Moctezuma, entonces, se abalanzó furiosamente
contra el ancia-no. Pero, cual si una fuerza ignota le sujetase, vio que le era
del todo imposible moverse. Dominó, pues, su ira, y decidió aparentar calma.
-Alguien -siguió el anciano- puso en mis manos
un incensario que contenía fuego, y la voz de antes me ordenó que te quemase
una pierna para que despertaras. Me estremecí pensando que los dioses iban a
castigarme por ello y no quise obedecer.
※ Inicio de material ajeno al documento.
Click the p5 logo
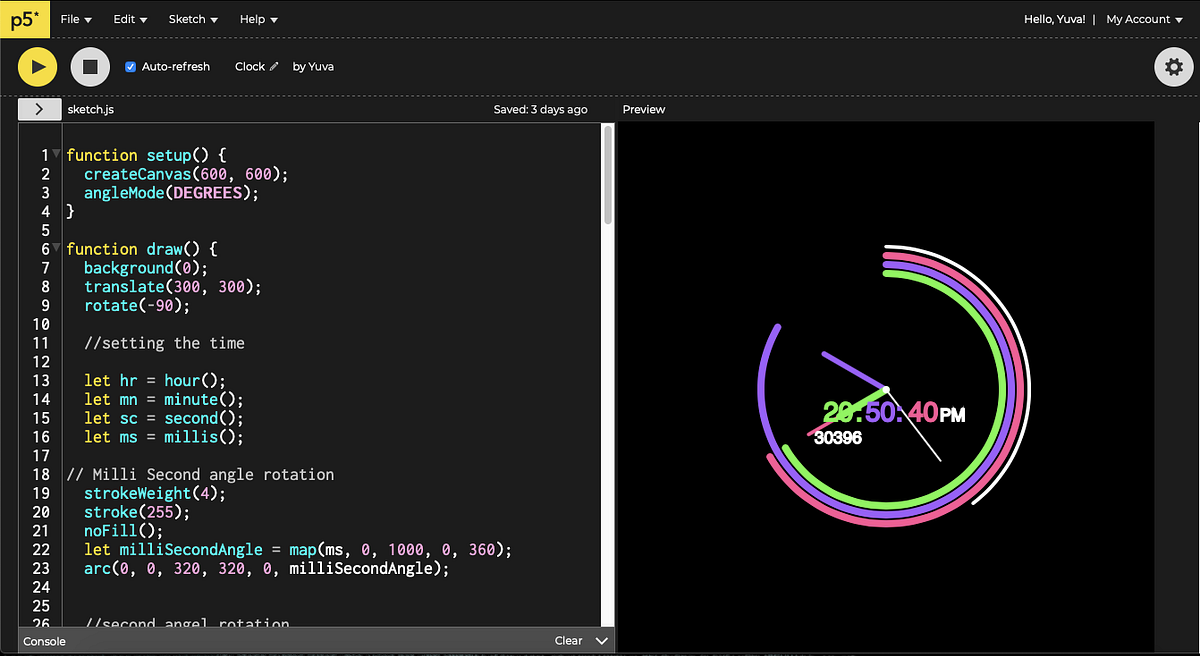(x=24, y=19)
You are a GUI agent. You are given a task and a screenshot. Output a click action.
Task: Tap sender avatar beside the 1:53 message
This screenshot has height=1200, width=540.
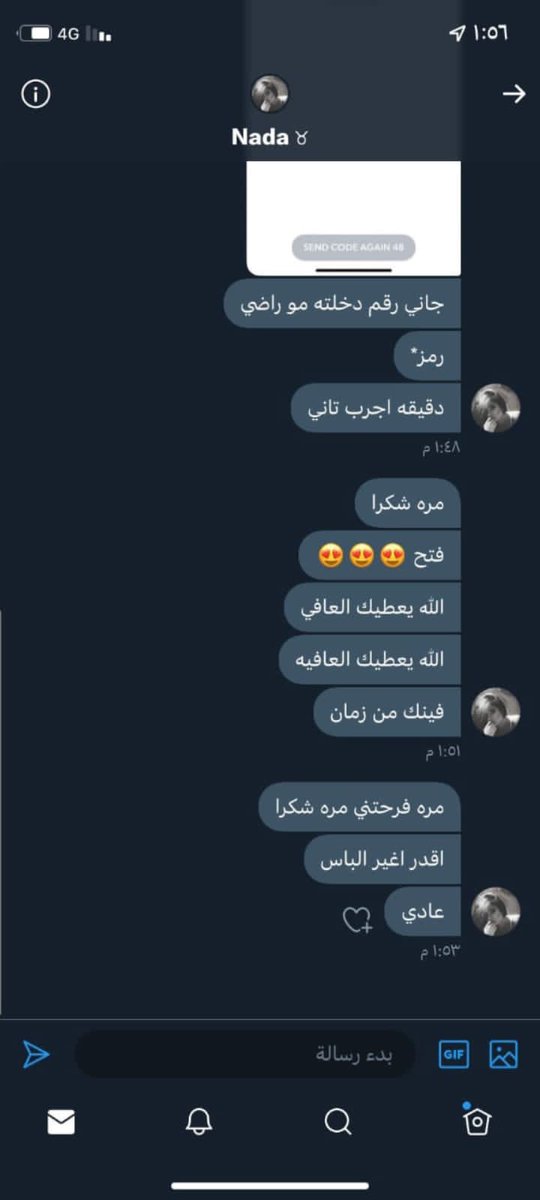[x=496, y=911]
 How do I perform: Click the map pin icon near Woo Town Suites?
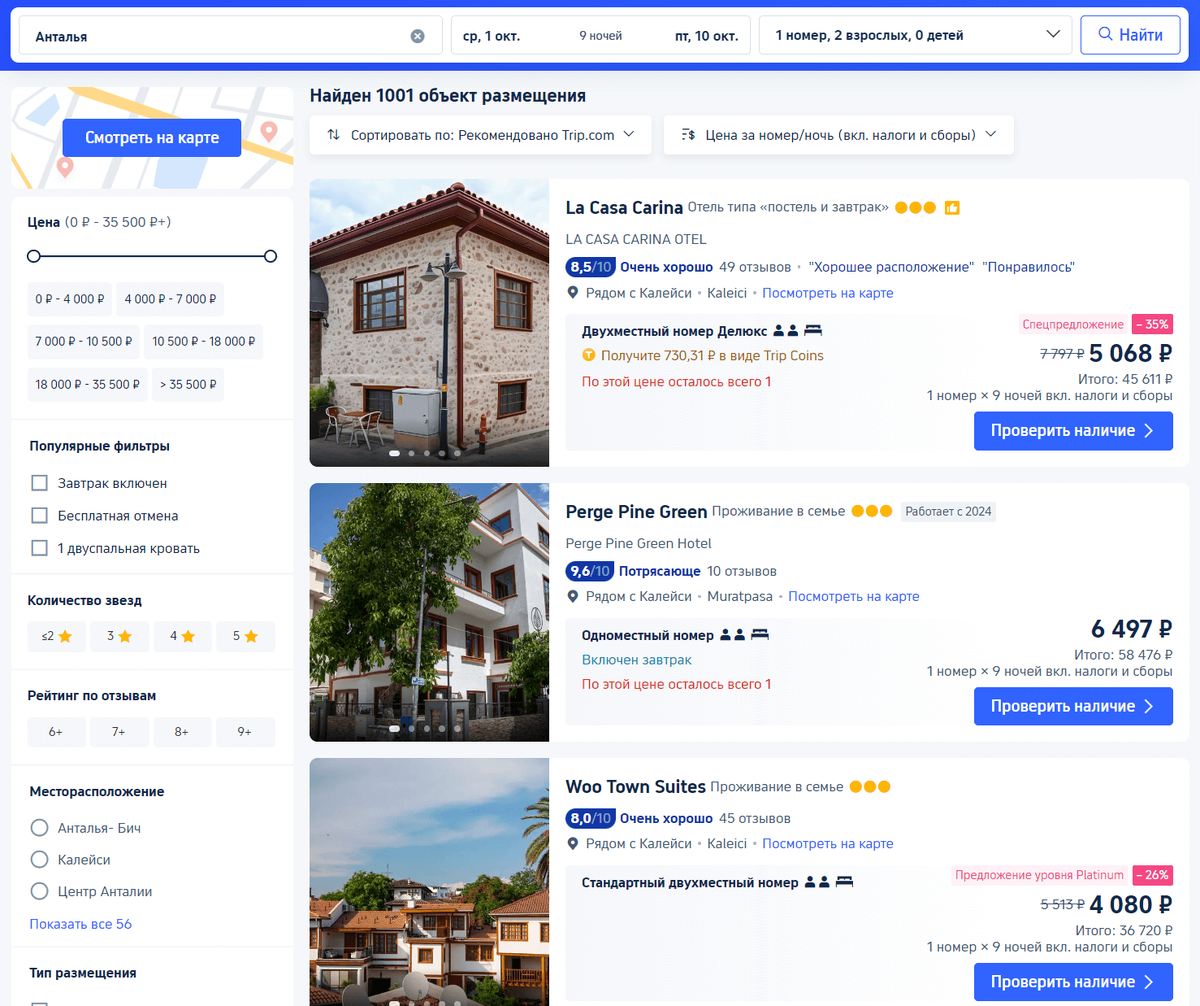click(x=572, y=843)
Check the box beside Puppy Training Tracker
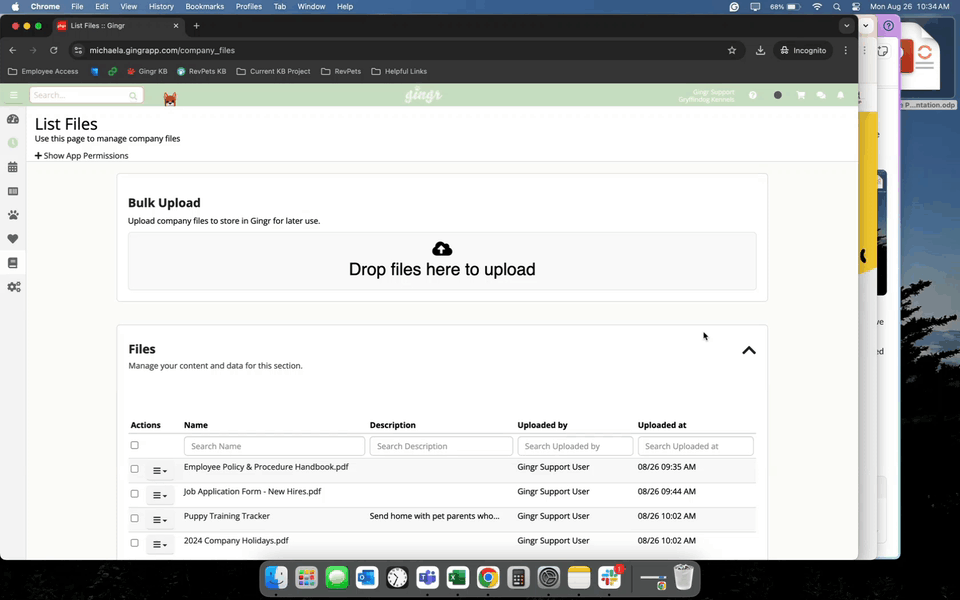960x600 pixels. pyautogui.click(x=135, y=518)
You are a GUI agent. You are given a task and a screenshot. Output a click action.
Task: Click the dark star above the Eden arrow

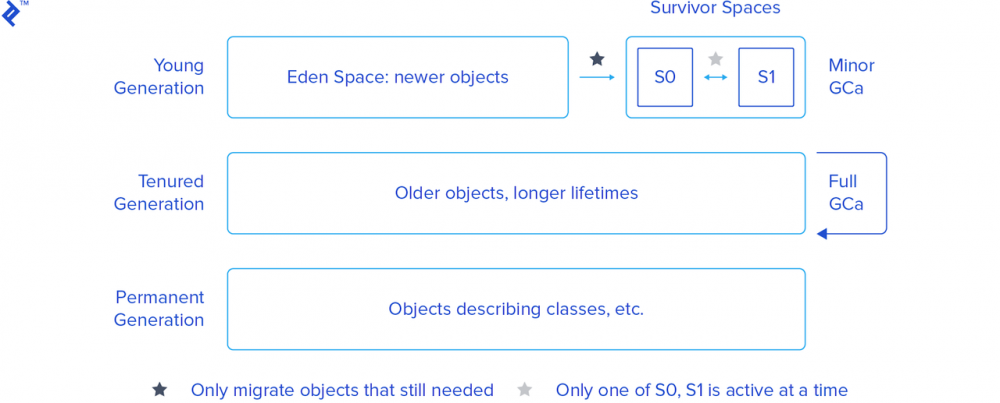pos(597,59)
No obstante el incensario tiró de mis
manos hacia ti.
-Y me quemaste la pierna, ¿no? -dijo
burlonamente Moctezuma.
El soberano rompió a reír intentando mostrar
ante sus consejeros una serenidad que no tenía.
-Menos mal -dijo- que todo ha sido una
pesadilla. Sal de aquí y te perdono.
-Yo no quise hacerlo, señor -dijo el anciano.
Después el águila me volvió de nuevo a mi huerto y me impuso la misión de venir
a despertarte. Hazlo si no quieres que tu reino sea destruido.
Moctezuma no pudo contenerse y corrió tras el
viejo. No logró darle alcance, pues el intenso dolor de una quemadura en su
pierna se lo impidió.
Días después se cumplió la promesa de
Quetzalcoatl. Hombres blancos, capitaneados por Hernán Cortés, llegaron a
Tenochtitlan. El gran imperio azteca quedó destruido.